Given text.

Follow up 5 k node in k-nary tree

Combine 3 & 4

Follow up 6 very large tree

LCA for two nodes a and b in a very large tree that contains billions of nodes, given 10000 machies.(32 machines)

  • Mapper : 1 job -> distribute to 10000 machines.
  • Reducer : collect results from each mapper (machines) to do aggregation/post-processing

Solution Map-reduce
Assume we hace 32 machines 2 ^ 5 = 32, so we have 32 nodes in level 5.

  1. Case 1: both nodes a and b are within top 5 layers (we can run BFS1 within top 5 layers) Call LCA(root, a, b, level_limit = 5)

  2. Case 2: either node a or node b is within top 5 layers.

  • Assume a is on top 5 layers, Call Find(M1, b), Find(M2, b), …, Find(M32, b)

Request A.
Answer these from the notes on finding the LCA in a very large tree:
(i) How many machines does the map-reduce solution assume, and how many nodes does that give in level 5?
(ii) What is the reducer's job?
(iii) Which call is made when both nodes a and b lie within the top 5 layers?
Request B. Could you continue the notes on finding the LCA in a very large tree, picking up right after the Find(M1, b), …, Find(M32, b) calls?

Dataset rows.
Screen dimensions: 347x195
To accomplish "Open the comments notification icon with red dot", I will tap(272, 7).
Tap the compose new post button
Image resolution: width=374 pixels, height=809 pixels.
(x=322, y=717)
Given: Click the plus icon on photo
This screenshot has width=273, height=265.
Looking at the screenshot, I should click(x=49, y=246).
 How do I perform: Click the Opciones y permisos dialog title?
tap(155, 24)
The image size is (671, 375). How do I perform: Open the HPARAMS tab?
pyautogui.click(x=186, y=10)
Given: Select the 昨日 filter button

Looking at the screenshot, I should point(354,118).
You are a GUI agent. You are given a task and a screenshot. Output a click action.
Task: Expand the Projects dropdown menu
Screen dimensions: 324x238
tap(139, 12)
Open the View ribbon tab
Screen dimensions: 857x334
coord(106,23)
* * *
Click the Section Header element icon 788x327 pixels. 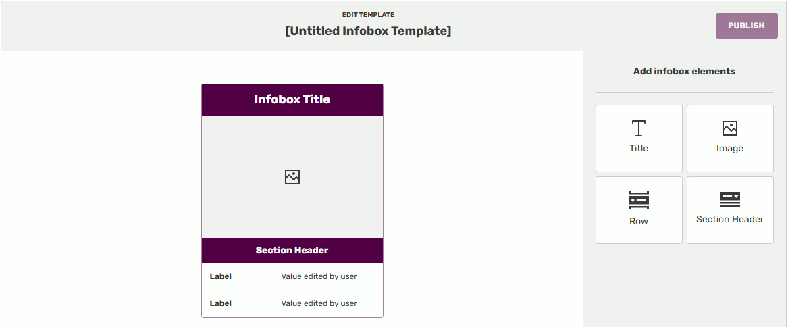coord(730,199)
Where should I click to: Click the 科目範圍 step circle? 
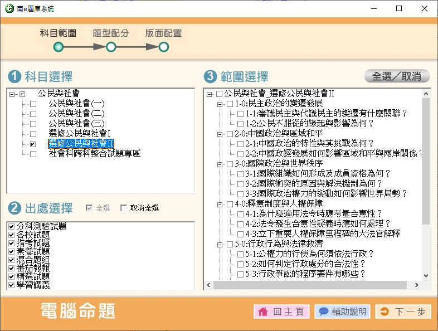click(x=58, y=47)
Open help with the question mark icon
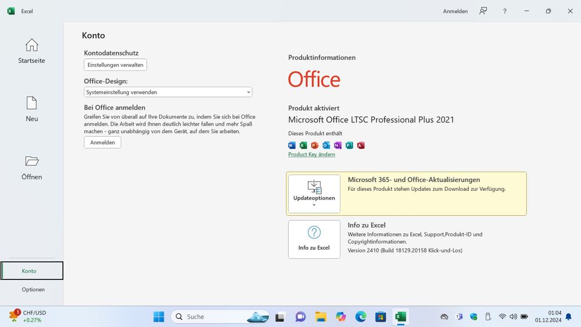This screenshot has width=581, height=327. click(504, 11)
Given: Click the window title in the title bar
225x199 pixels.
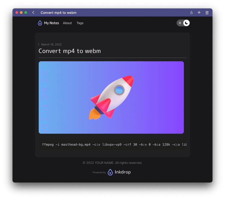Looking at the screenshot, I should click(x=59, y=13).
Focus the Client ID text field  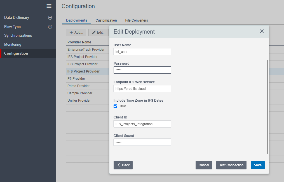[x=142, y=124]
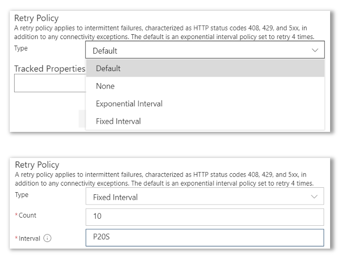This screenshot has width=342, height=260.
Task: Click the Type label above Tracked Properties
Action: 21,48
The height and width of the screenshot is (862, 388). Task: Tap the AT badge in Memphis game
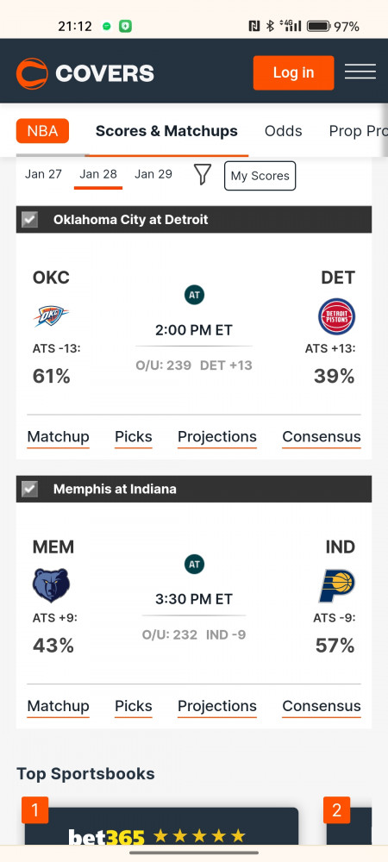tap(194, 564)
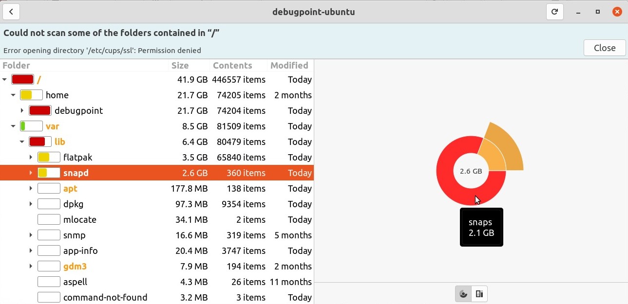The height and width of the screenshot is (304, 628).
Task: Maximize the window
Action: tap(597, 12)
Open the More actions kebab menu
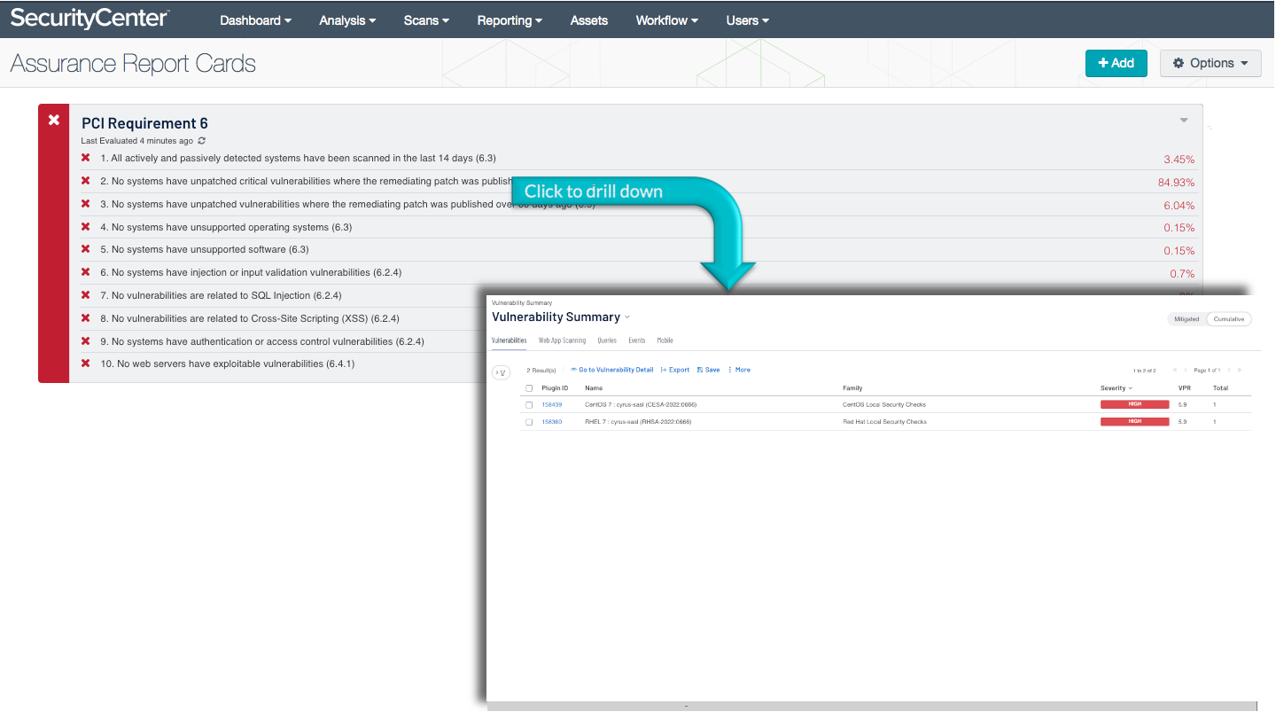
--
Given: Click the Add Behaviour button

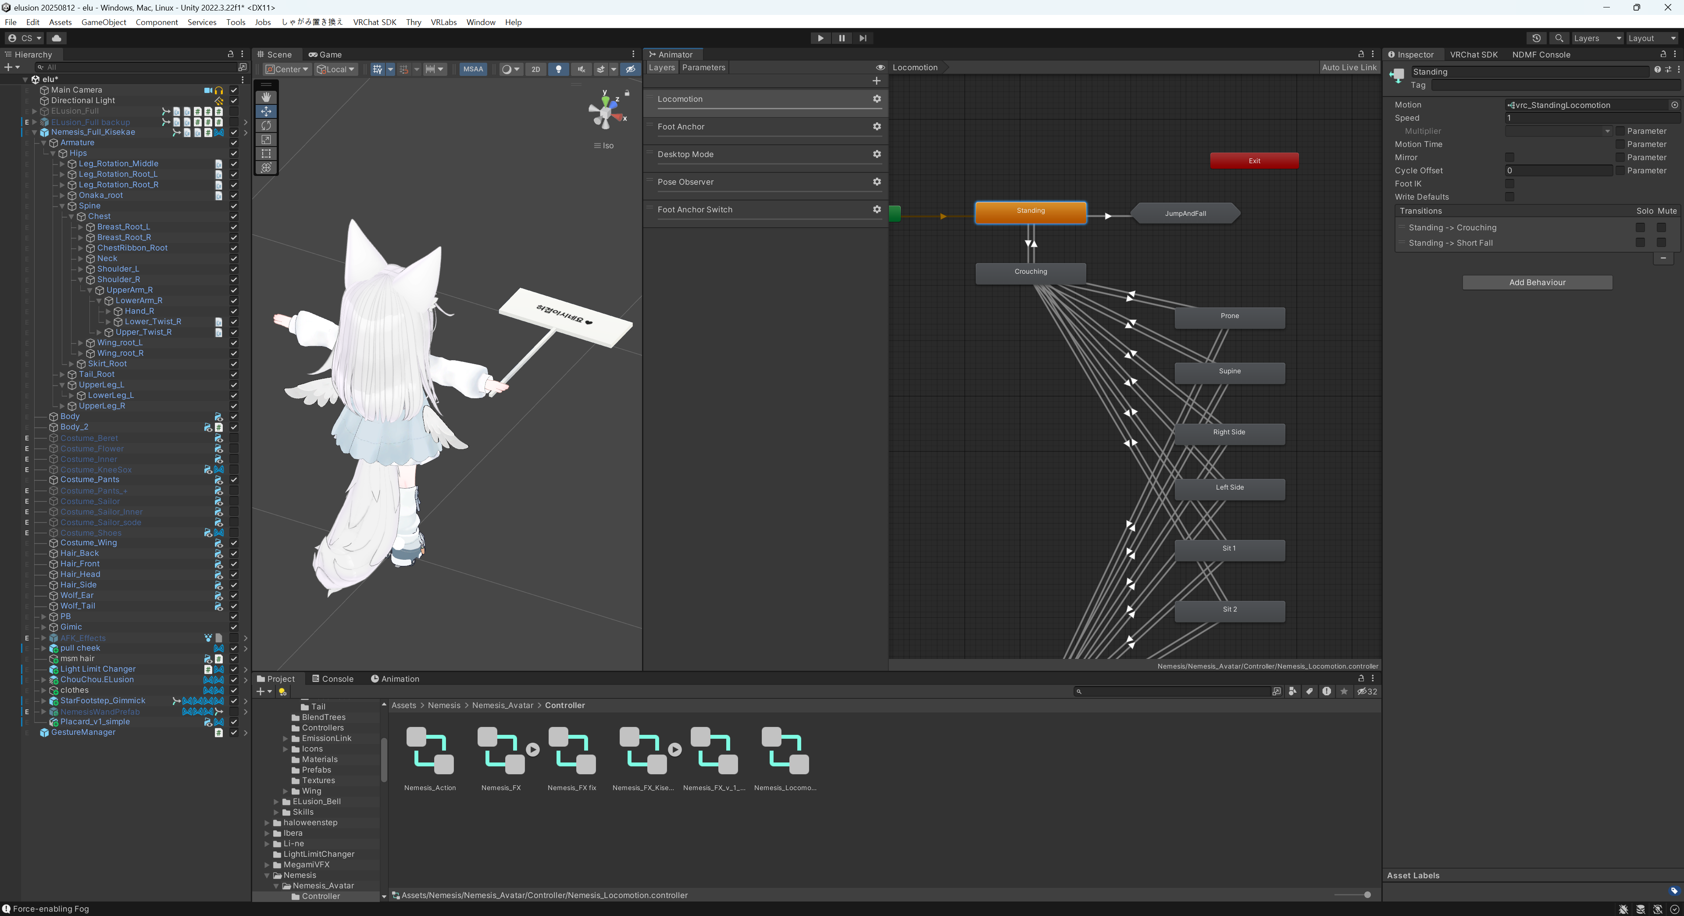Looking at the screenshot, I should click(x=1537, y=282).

Exercise response A.
(i) 32 machines (2 ^ 5 = 32), giving 32 nodes in level 5.
(ii) It collects results from each mapper (machine) to do aggregation/post-processing.
(iii) LCA(root, a, b, level_limit = 5)

Exercise response B.
  • Say, M7 return s that I found b in my sub-tree. Call LCA(root, a, M7, level_limit = 5)
  1. Case 3: neither node a nor node b is within top 5 layers.
  • Call LCA(M1, a, b), LCA(M2, a, b), …, LCA(M32, a, b)
  • Case3.1 a and b are in different machines.
    • In this case, there must be exactly two machines that find non-null
    • Say they’re M3, M7, Call LCA(root, M3, M7, level_limit=5)
  • Case3.2 a and b are in the same machine.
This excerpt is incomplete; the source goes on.